Single by Chad Brock

from the album Yes!
- B-side: "Tell Me Your Secret"
- Released: February 21, 2000
- Recorded: 1999
- Genre: Country rock
- Length: 3:24
- Label: Warner Bros. Nashville
- Songwriters: Stephony Smith Jim Collins Chad Brock
- Producers: Buddy Cannon Norro Wilson

Chad Brock singles chronology
| "A Country Boy Can Survive (Y2K Version)" (1999) | "Yes!" (2000) | "The Visit" (2000) |

Alternative cover
- CD cover

= Yes! (Chad Brock song) =

"Yes!" is a song co-written and recorded by American country music artist Chad Brock. It was released in February 2000 as the second single and title from his album of the same name. The song reached the top of the Billboard Hot Country Singles & Tracks chart. It is considered to be Brock's signature song and his only number-one single, spending three weeks at No. 1 in the U.S., and one week in Canada. Brock wrote this song with Stephony Smith and Jim Collins.

==Critical reception==
Deborah Evans Price, of Billboard magazine reviewed the song favorably, saying that the song "boasts a buoyant melody and positive lyric that captures all the excitement and emotional energy of a burgeoning relationship." She went on to call the chorus "absolutely infectious" and "one of those sing-along refrains that makes for a great radio song." On Brock's vocals she says that he has a "personable, Everyman kind of quality to his voice that makes this tune readily relatable."

==Music video==
The music video for this song was directed by Gerry Wenner, and shows Brock on a beach where people of many ages, in various stages of relationships, are having conversations with their partners.

==Chart performance==
"Yes!" debuted at number 52 on the Hot Country Singles & Tracks chart the week of February 26, 2000, and climbed to Number One on the week of June 17, 2000, where it held for three consecutive weeks, also giving Brock his only Number One single.
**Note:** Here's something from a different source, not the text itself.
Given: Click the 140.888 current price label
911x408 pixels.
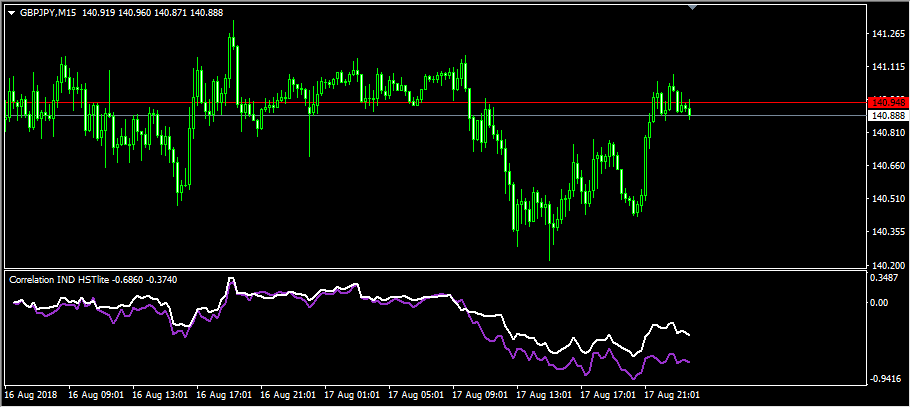Looking at the screenshot, I should click(888, 116).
It also peaked at number 22 on the Billboard Hot 100.

===Peak positions===

| Chart (2000) | Peak position |
|---|---|
| Canada Country Tracks (RPM) | 1 |
| US Billboard Hot 100 | 22 |
| US Hot Country Songs (Billboard) | 1 |

===Year-end charts===

| Chart (2000) | Position |
|---|---|
| US Country Songs (Billboard) | 2 |
| US Hot 100 (Billboard) | 79 |

==Parodies==
- Country music parodist Cledus T. Judd parodied this song on his CD, Cledus Envy, as "1/2."